Researchers who have studied mandatory cancer notification in India are candid about the obstacles.

The first is infrastructure. Implementing a mandatory system requires budget, manpower, training and a functioning digital ecosystem across both public and private facilities.

The second is data security and confidentiality, ensuring that patients and caregivers trust the system enough to engage with it honestly.

The third is political will. Long-term viability of any such programme depends on sustained commitment at both state and national levels.

The fourth, and perhaps most complex, is data integration. India has a mixed health system, with a large and fragmented private sector. A common digital dashboard for all stakeholders has been proposed as one workable solution.

Finally, there is the challenge of incomplete reporting. Insufficient clinical information, lack of awareness among health workers and inadequate training can all compromise the quality of notifications submitted.

Road ahead

Researchers writing in the narrative review ‘Mandatory Cancer Notification and Need for a Pan India Health Policy Instrument’ have called for urgent national action.

“Since 2008, only 16 Indian states have so far made cancer notification mandatory. At this rate, it may take still one or two decades to cover all the states and union territories. We have to urgently address this gap of compulsory notification by making it a legal duty to report diagnosed cases of cancer to a central authority,” the authors wrote.

They argue that the model of tuberculosis reporting under the National Tuberculosis Elimination Programme offers a useful template, with grassroots health workers including ASHAs playing a key role in identifying and reporting cases.

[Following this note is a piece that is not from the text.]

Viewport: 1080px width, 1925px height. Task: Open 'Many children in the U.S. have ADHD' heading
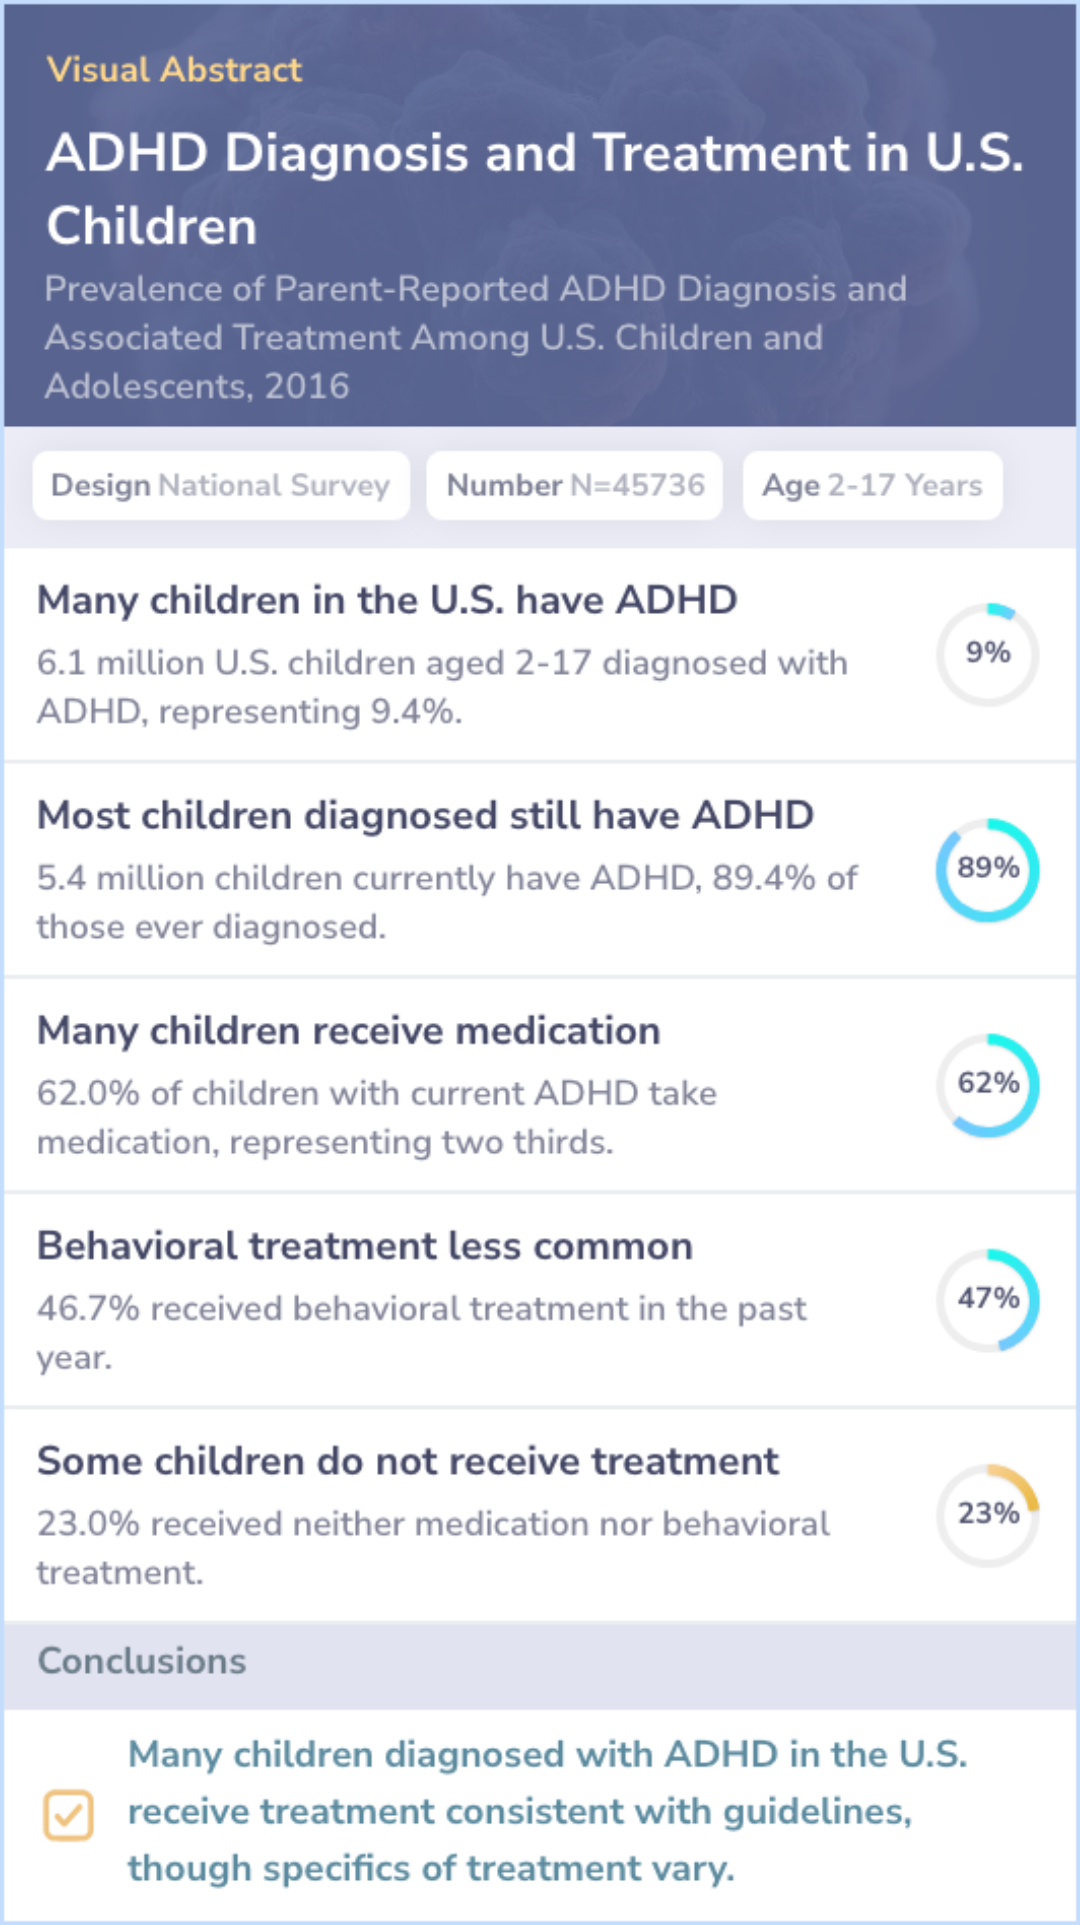[x=387, y=600]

Financial incentives for ASHAs reporting new cancer cases, and assured support for patients themselves, could further encourage self-reporting.

The integration of cancer notification into the Ayushman Bharat Digital Health Mission (ABDM), through individual Ayushman Bharat Health Accounts (ABHA), is seen as a significant step forward that India’s digitalisation push has made increasingly feasible.

For now, Telangana has moved ahead of the curve. Whether the centre follows is another matter.